Unlike run-of-the-mill classes that focus overwhelmingly on technique, Uran Biir takes an interdisciplinary approach to art pedagogy. Each semester, Mijid selects one country for students to focus their studies on. Currently, the spotlight is on South Korea. In addition to surveying the history and culture of a country each semester, students learn about the artistic styles associated with that country. Last semester, when the focus was on Spain, students examined the work of Joan Miró and created Miró-inspired pieces.

Classes are taught predominantly in English but bilingually in Mongolian, as well.

“There’s this really accelerated loss of culture that I’ve noticed. The youth don’t speak their language, don’t understand their language — let alone write in their language,” says Eriko Tsogo, creative director at the Mongolian Culture and Heritage Center of Colorado and Mijid’s oldest daughter.

In December, students embarked on a mandala rock art project, hand-painting stones from around the neighborhood with intricate, colorful designs. And on warmer days, students receive instruction outdoors, in a traditional Mongolian yurt that Mijid designed and built himself.

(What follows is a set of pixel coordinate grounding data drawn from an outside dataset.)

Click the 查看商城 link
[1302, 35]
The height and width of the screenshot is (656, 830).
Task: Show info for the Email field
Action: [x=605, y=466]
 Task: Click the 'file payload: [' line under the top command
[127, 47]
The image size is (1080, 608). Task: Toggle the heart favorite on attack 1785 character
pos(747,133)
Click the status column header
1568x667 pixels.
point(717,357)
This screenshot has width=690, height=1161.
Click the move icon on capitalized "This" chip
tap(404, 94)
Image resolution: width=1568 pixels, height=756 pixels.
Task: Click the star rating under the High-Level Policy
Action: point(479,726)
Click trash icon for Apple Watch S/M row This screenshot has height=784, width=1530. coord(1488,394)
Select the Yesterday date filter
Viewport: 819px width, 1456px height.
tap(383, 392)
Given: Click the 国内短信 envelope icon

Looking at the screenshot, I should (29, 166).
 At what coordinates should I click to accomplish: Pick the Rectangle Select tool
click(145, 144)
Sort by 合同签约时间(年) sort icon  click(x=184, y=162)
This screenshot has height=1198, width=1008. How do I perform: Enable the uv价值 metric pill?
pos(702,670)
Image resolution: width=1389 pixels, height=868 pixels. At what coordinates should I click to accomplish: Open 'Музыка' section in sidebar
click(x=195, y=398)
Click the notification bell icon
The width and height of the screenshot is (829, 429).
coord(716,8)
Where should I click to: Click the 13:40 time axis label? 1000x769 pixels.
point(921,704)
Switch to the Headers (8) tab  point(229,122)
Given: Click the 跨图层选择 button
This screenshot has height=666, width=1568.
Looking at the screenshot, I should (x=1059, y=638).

Like many art studios, Uran Biir encourages students to participate in art competitions each year, and they have won various prizes along the way. This past month, students submitted colored drawings of ducks to the U.S. Fish and Wildlife Service’s annual Junior Duck Stamp Contest. A paper poster resting on a blackboard in the front of the room is adorned with rough anatomical drawings of ducks in a pond, their necks, their beaks, and their webbed feet. Mijid unearths an array of student compositions and lays them out on the table for display.
click to enlarge A selection of drawings submitted to the annual Junior Duck Stamp Contest. - JASMINE LIU
A selection of drawings submitted to the annual Junior Duck Stamp Contest.
Jasmine Liu
Mijid, the founder of Uran Biir, was born in Mongolia’s capital, Ulaanbaatar, in 1965. Restlessly creative in childhood, he studied art at the Mongolian University of Art and Culture and Shevchenko Art Academy of Ukraine. During the 1990s, he was among the first Mongolians to immigrate to Colorado. In that time following Mongolia’s democratic revolution — which occurred in the wake of the collapse of the Soviet Union — many Mongolians left the country in search of better economic opportunities.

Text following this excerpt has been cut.